Top of RAW DATA
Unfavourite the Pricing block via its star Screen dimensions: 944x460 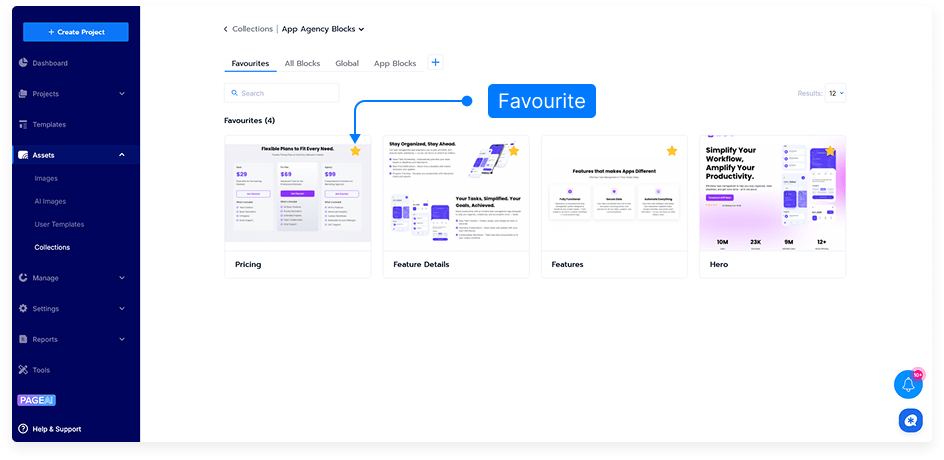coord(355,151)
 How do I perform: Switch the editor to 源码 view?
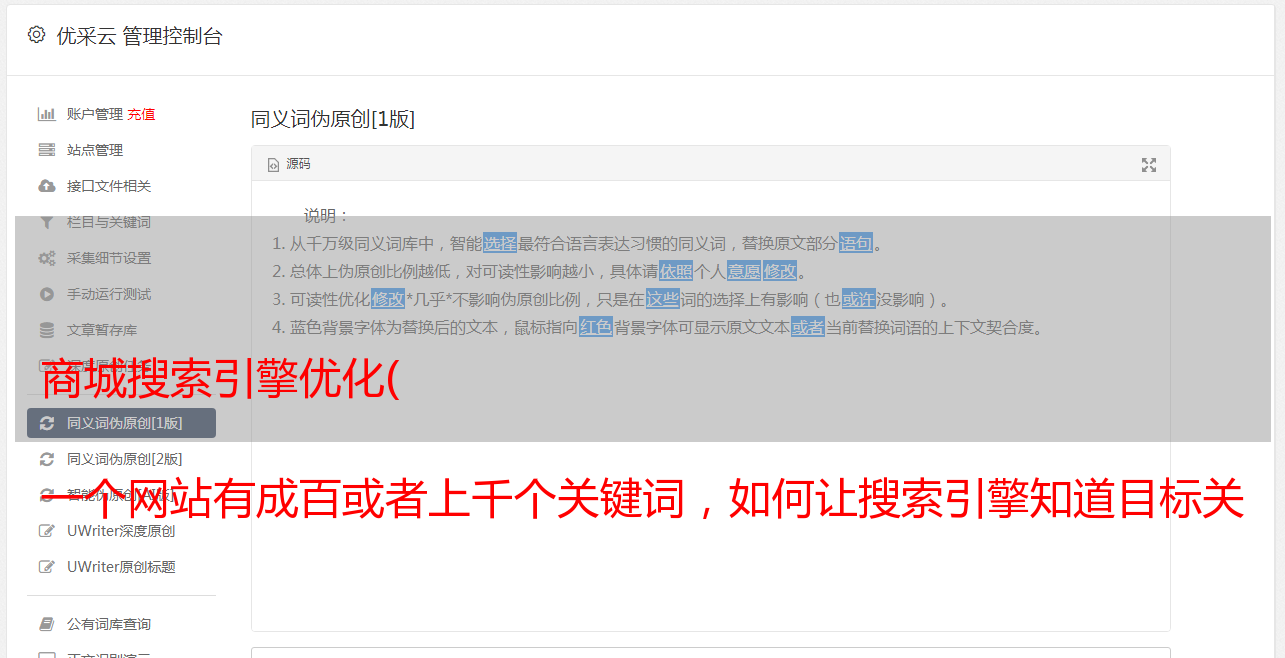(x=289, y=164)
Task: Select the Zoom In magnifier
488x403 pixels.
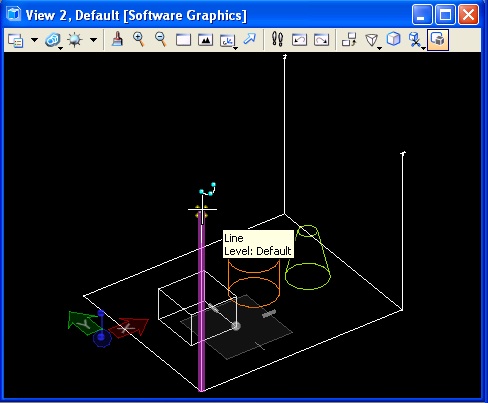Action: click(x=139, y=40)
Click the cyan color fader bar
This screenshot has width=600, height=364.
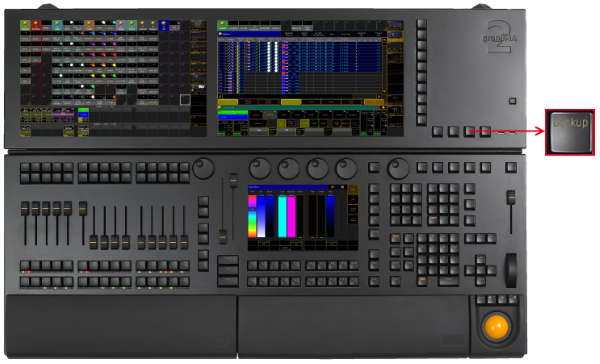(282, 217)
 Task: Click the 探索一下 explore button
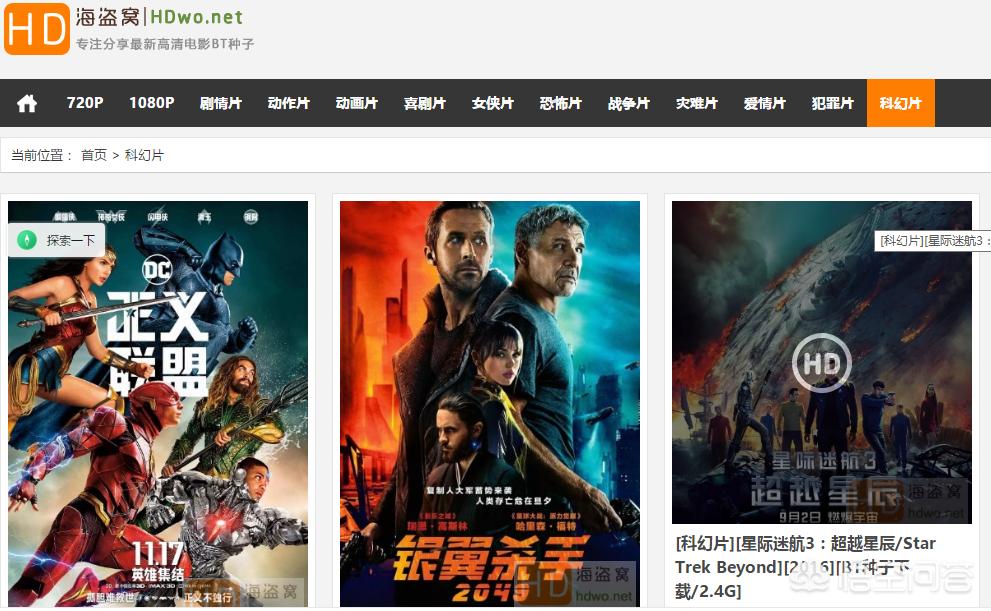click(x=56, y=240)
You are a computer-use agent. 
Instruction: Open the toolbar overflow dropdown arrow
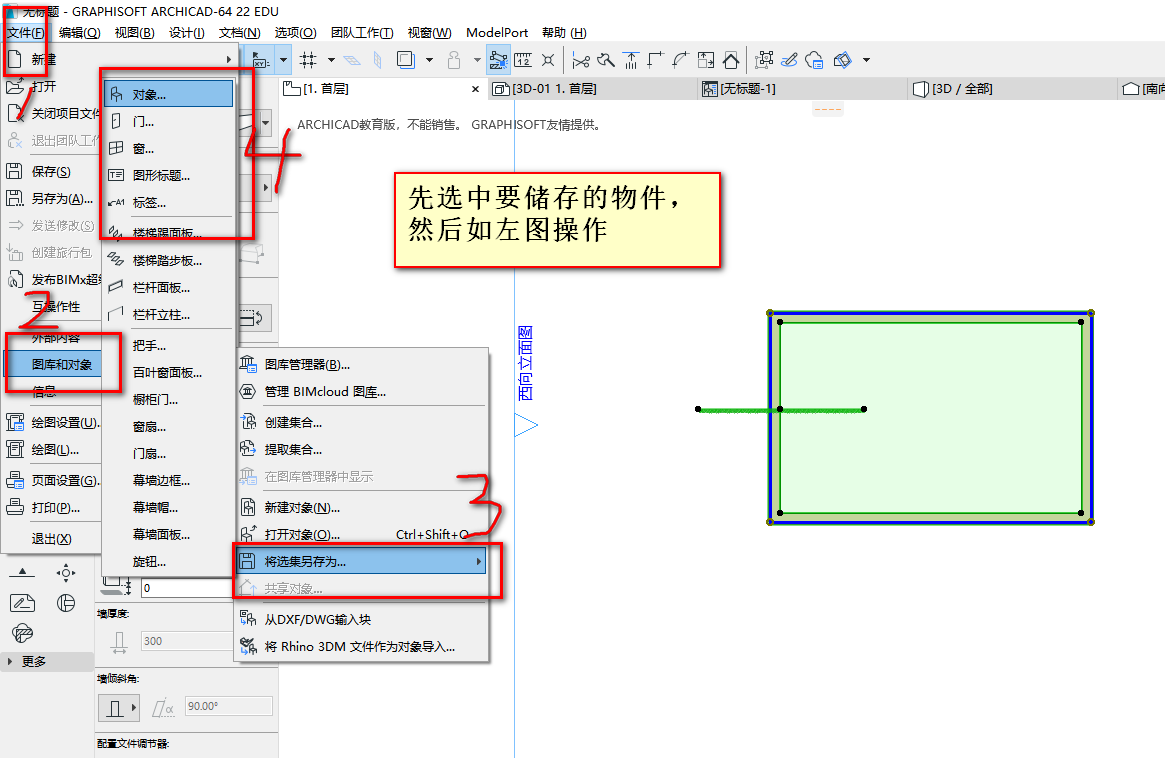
Bottom of RAW DATA
Top of RAW DATA
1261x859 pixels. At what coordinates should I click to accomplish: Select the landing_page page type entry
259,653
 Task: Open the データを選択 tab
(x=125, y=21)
Bottom of RAW DATA
* [PROMPT] Leaving each picture behind, please give again exactly the lines above from the one with "How do I perform: Switch" through the one with "Instruction: Open the", both included, and no others.

* [WORKED SOLUTION]
 How do I perform: Switch the editor to 源码 view?
(x=289, y=164)
Task: Select the Zoom In magnifier
488x403 pixels.
Action: click(x=139, y=40)
Click the cyan color fader bar
This screenshot has width=600, height=364.
(282, 217)
 Task: Click the 探索一下 explore button
click(x=56, y=240)
You are a computer-use agent. 
Instruction: Open the toolbar overflow dropdown arrow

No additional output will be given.